## Required work
Change every "width" in the records to "breadth", leaving all other text the same, and omit the pictures from your answer.

Text and element pointing records
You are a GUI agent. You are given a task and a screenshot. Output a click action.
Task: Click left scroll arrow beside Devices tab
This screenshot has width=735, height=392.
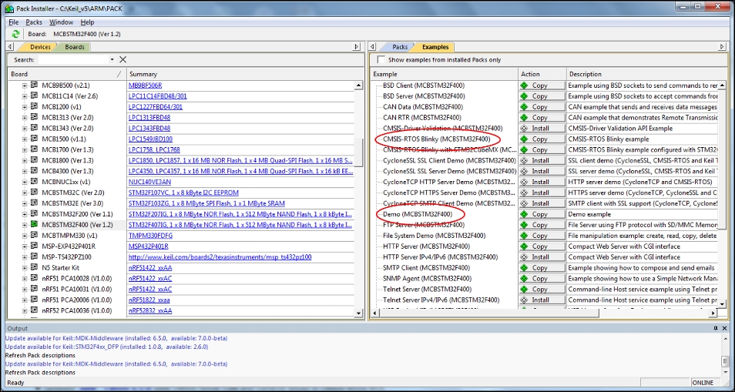(x=12, y=47)
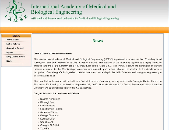
Task: Click the MENU header in sidebar
Action: tap(16, 36)
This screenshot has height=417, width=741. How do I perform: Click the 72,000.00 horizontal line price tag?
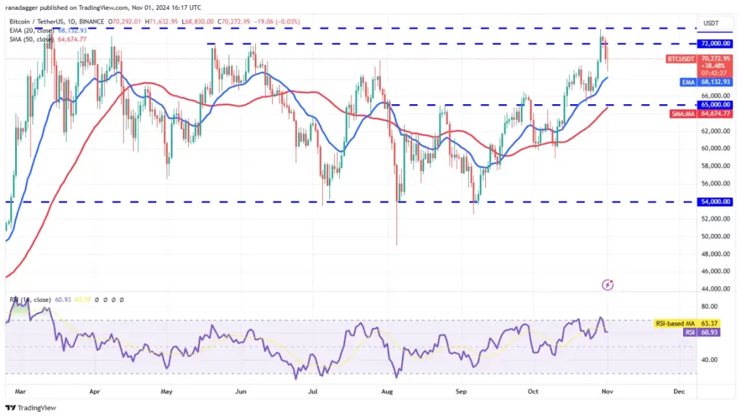click(x=715, y=44)
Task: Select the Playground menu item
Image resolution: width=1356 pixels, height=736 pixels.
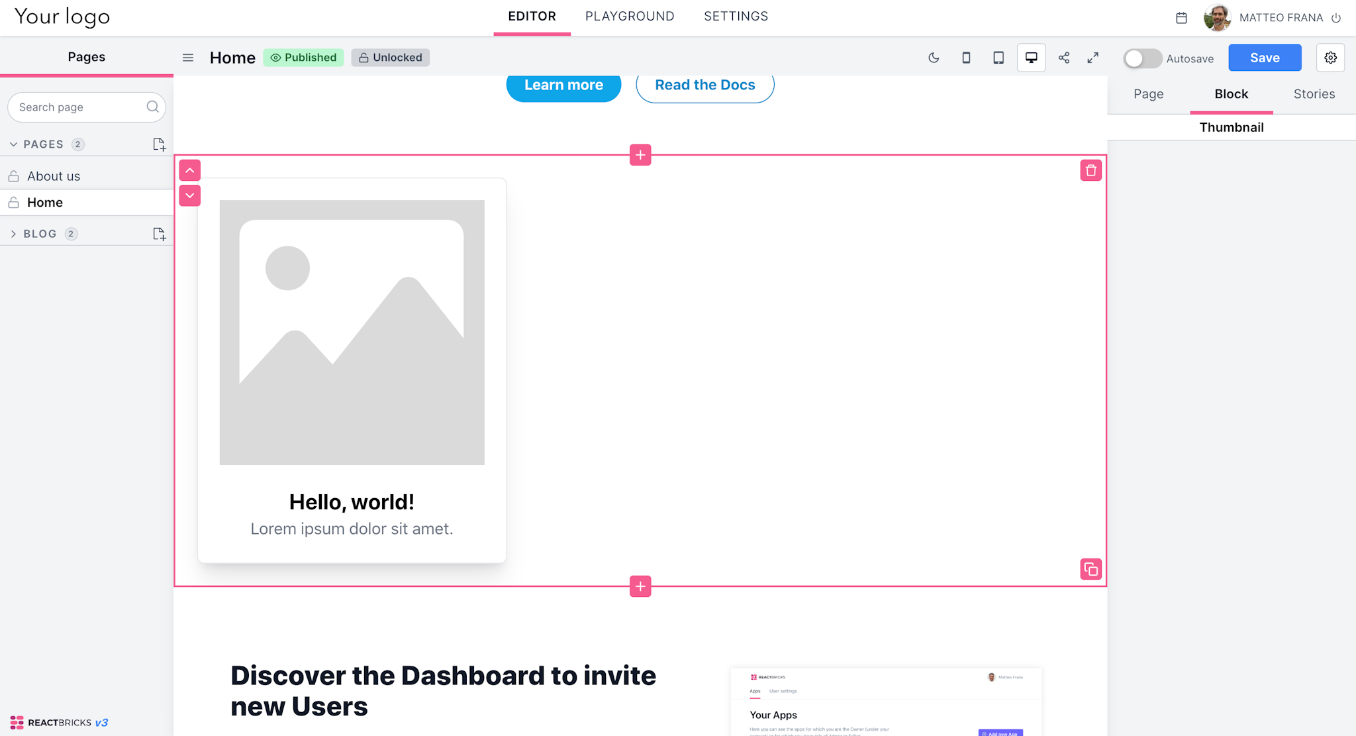Action: 630,15
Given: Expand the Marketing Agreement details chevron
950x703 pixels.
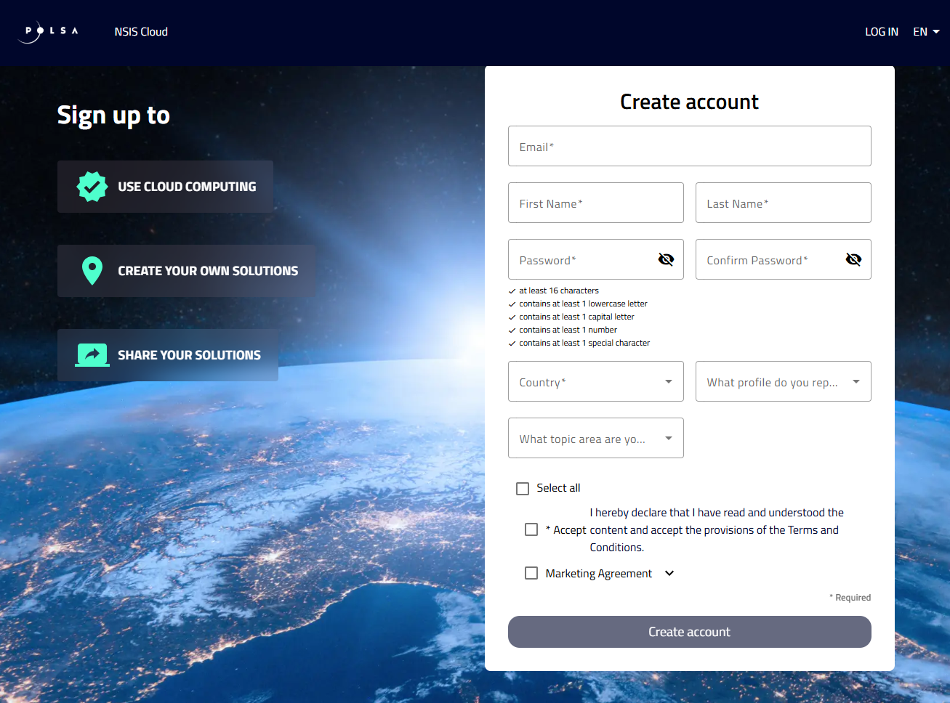Looking at the screenshot, I should (x=669, y=574).
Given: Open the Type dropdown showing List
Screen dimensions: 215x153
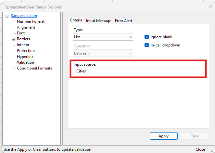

## Response for this exercise
You are a GUI agent. You are given a task and a screenshot. Output a click action.
Task: Click left scroll arrow beside Devices tab
This screenshot has breadth=735, height=392.
(x=12, y=47)
Task: Click the MENU header in sidebar
Action: tap(16, 36)
This screenshot has height=417, breadth=741. How do I perform: Click the 72,000.00 horizontal line price tag?
click(x=715, y=44)
Task: Select the Playground menu item
Image resolution: breadth=1356 pixels, height=736 pixels.
Action: 630,15
Given: Expand the Marketing Agreement details chevron
950x703 pixels.
Looking at the screenshot, I should (x=669, y=574).
Given: Open the Type dropdown showing List
Screen dimensions: 215x153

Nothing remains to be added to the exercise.